New Study Highlights Tradeoff Between Grammar and Word Choice in People with PPA 

New Study Highlights Tradeoff Between Grammar and Word Choice in People with PPA

A study published in the medical journal Proceedings of the National Academy of Sciences revealed some ways that the people living with primary progressive aphasia compensate for certain communication difficulties.  

According to a summary of the study, people typically try to maintain a balance between complex word choices and grammar when communicating.  

When encountering difficulty with choosing complicated words, people tended to compensate by using less complicated vocabulary but more complex grammar. People with difficulty using intricate grammar in a sentence used more complex and descriptive word choices while shortening their sentences.  

People diagnosed with PPA tend to compensate by sticking with either complex words or complicated grammar in the long term, depending on which variant of PPA the individual has. Individuals without PPA tend to alternate how they compensate between sentences.   
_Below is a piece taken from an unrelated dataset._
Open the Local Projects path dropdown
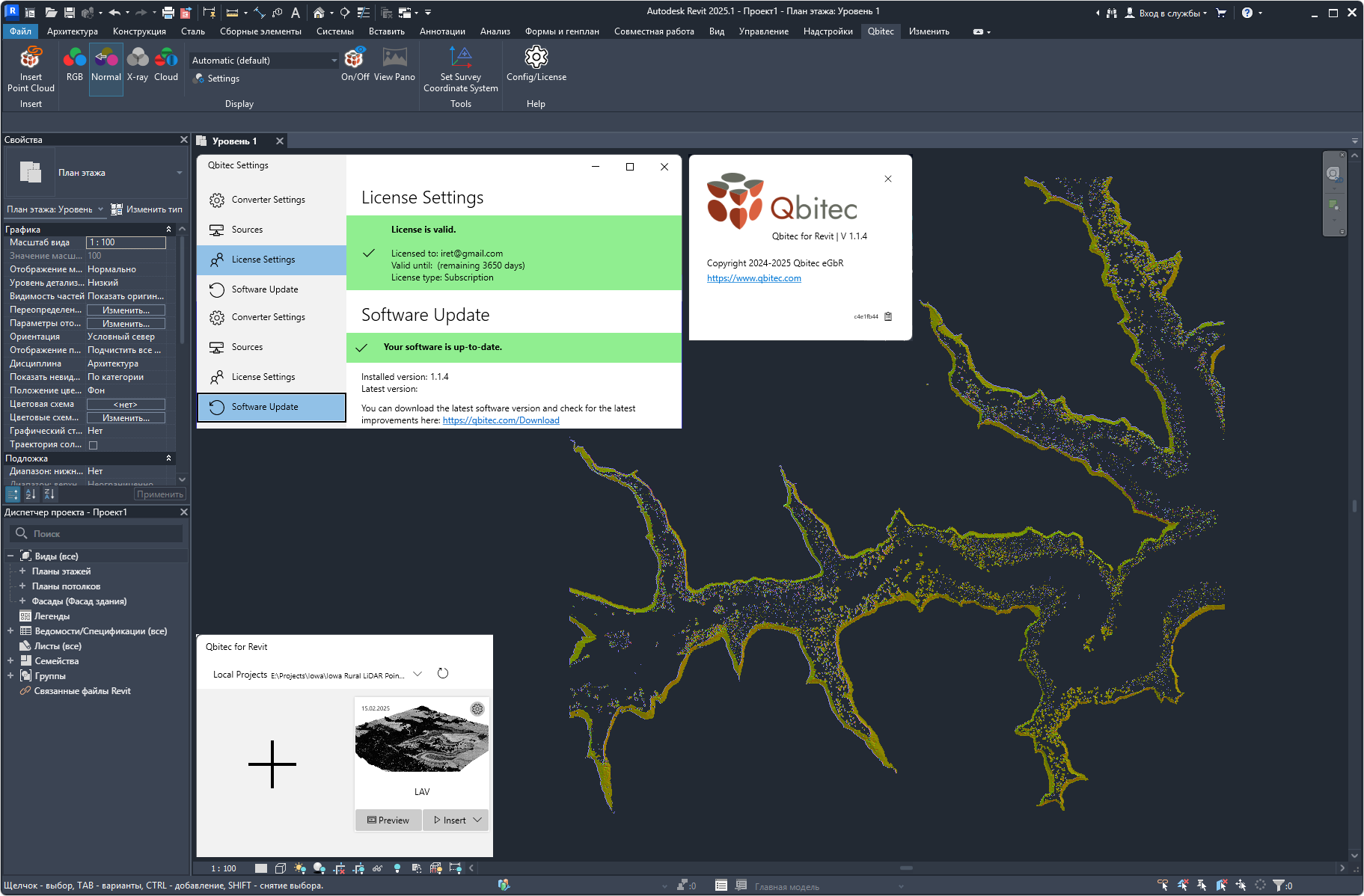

“We are moving beyond simplistic descriptions of patients’ difficulties with communication such as ‘fluent’ or ‘non-fluent’ aphasia,” said Brad C. Dickerson, MD, a professor at Harvard’s Department of Neurology, and the chairperson of AFTD’s Medical Advisory Council. “This work highlights the importance of quantifying the ways patients use words and sentences to communicate thoughts. We plan to harness these methods to evaluate emerging treatments for patients with PPA with the ultimate goal of helping them communicate better for longer.”